9 comments

  • fwlr 14 hours ago ago

    From the post:

    “Think about what this means … the original SimCity ran on a Commodore 64. An empty Chrome tab takes more memory than that entire machine had. We’re not constrained by hardware anymore. We’re not even constrained by understanding what the code does … codebases will 10-100x in size because AI … endless bugs … the question is whether you’re building with it or explaining why you’re not.”

    Looking through the eyes of an AI champion, I see a world where the first execution of any given idea, the first product to hit the market for any given need, is guaranteed to be AI-generated - with the “10-100x size” codebase, the corresponding (and often superlinear) decrease in performance, and the attendant “endless bugs”.

    • chrisjj 5 hours ago ago

      > We’re not even constrained by understanding what the code does …

      Key point. We can release this game, have it breach your browser, pwn your machine and rat you to ICE.

  • hulitu 7 hours ago ago

    > AI ported SimCity to TypeScript in 4 days without reading the code

    And we are expected to believe this with just a picture.

    Is the guy preparing for Mid-term elections and looking at ways to better lie its voters ?

    • chrisjj 5 hours ago ago

      > And we are expected to believe this with just a picture.

      Some people are. I doubt we are.

  • chrisjj 17 hours ago ago

    I've read the article and found nothing to substantiate "without reading the code".

    But then, I suspect the article is AI slop.

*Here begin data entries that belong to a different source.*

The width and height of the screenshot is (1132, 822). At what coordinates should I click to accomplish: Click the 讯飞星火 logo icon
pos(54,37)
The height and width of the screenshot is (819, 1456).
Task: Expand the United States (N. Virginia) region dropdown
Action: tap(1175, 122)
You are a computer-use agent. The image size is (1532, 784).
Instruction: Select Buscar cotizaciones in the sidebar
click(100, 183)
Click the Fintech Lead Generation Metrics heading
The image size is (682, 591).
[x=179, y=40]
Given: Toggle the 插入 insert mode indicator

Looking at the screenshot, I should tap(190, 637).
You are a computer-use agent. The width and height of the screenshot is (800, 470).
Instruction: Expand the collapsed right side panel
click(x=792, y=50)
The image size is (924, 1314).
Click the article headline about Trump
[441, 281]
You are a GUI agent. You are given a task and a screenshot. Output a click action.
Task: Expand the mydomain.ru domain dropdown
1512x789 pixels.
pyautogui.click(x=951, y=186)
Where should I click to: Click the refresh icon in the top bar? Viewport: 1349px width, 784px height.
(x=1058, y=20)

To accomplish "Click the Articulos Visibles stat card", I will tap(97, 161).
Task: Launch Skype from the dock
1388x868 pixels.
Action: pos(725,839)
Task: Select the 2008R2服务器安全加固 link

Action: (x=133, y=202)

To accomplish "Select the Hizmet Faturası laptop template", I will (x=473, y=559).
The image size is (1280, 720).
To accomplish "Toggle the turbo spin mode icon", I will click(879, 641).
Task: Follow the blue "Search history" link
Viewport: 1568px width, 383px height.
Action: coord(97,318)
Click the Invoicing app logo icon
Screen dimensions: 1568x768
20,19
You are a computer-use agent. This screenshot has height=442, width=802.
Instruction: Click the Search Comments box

Take this:

    > Christopher Ehrlich just did something that would have taken a team of engineers months. He pointed OpenAI’s 5.3-codex at the entire SimCity (1989) C codebase and let it run.

    No, that wouldn't have taken engineers months.

    > Four days later: the game works in the browser.

    So someome used a (very slow) program to translate a program.

    > No code reading.

    What?? Osmosis, then?

    • skysanctuary 14 hours ago ago

      It's a bad title.

      I think he meant Christopher didn't read any of the original code himself. The AI certainly ingested it.

      Though, there is this part:

      "Ehrlich wrote a bridge that could call the original C code, then ran property-based tests asserting his TypeScript port performed identically."

      So, he must have had some kind of awareness of how the code worked.

      • chrisjj 5 hours ago ago

        > I think he meant Christopher didn't read any of the original code himself. The AI certainly ingested it.

        Human fed code he didn't read to a program.

        Not really news, is it?

    • astlouis44 16 hours ago ago

      The article was written by the CEO of Ycombinator, funnily enough.

      • chrisjj 5 hours ago ago

        Seriously, what makes you think that? It really looks like parrot slop to me.